The URL I gave earlier lists a couple of edits for bugs…one fixes the “-mgeneral-regs-only” issue:
https://devtalk.nvidia.com/default/topic/936880/jetson-tx1/jetson-tx1-24-1-release-need-help-with-complier-directions-can-not-complie/post/4885136/#4885136

I am in a similar situation as the OP and have compiled a bunch of notes here https://gist.github.com/chutsu/9bb6abe6f61924c88521adec859c7006, please let me know if they make sense or help.

The instructions are mostly built upon David Soto’s wiki (http://developer.ridgerun.com/wiki/index.php?title=Compiling_Tegra_X1_source_code), however the instructions are very slightly outdated (only a small change in directory layout of the Jetpack).
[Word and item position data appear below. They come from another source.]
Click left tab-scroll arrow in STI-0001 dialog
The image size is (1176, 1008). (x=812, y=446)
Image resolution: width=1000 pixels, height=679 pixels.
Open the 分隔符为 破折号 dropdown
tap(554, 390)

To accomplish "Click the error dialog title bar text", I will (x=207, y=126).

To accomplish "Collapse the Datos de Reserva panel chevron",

Thank you all for your help. I managed to get it done using these instructions (similar to a lot on this site, however a tad more clear):

https://devtalk.nvidia.com/default/topic/906942/jetson-tx1/failed-to-compile-kernel-module-gcc-cannot-recognize-aarch64-option-mgeneral-regs-only-/post/4940753/#4940753

Just for anyone who reads this and struggled like me, the steps I used to get the driver compiled are as follows:

  1. Now go into the driver source folder and edit the Makefile, ensuring that the KDIR := $TEGRA_MODULES_OUT/build (in my case)

  2. Build the driver .ko file using the same cross-compile environment as before:

    sudo make ARCH=arm64 CROSS_COMPILE=/usr/local/gcc-linaro-5.2-2015.11-x86_64_aarch64-linux-gnu/bin/aarch64-linux-gnu- CROSS32CC=/usr/local/gcc-linaro-5.2-2015.11-x86_64_arm-linux-gnueabihf/bin/arm-linux-gnueabihf-gcc

  3. Copy the .ko file from the linux host into the jetson directory /lib/modules/uname -r/kernel/drivers/etcetcetc (or where ever yours are supposed to go).

  4. Add the name of the .ko file (without ‘.ko’) to its own line in /etc/modules using sudo gedit then run “sudo depmod”.

  5. Copy provided .rules file or add your own to etc/udev/rules.d/ then run “sudo restart udev” if required.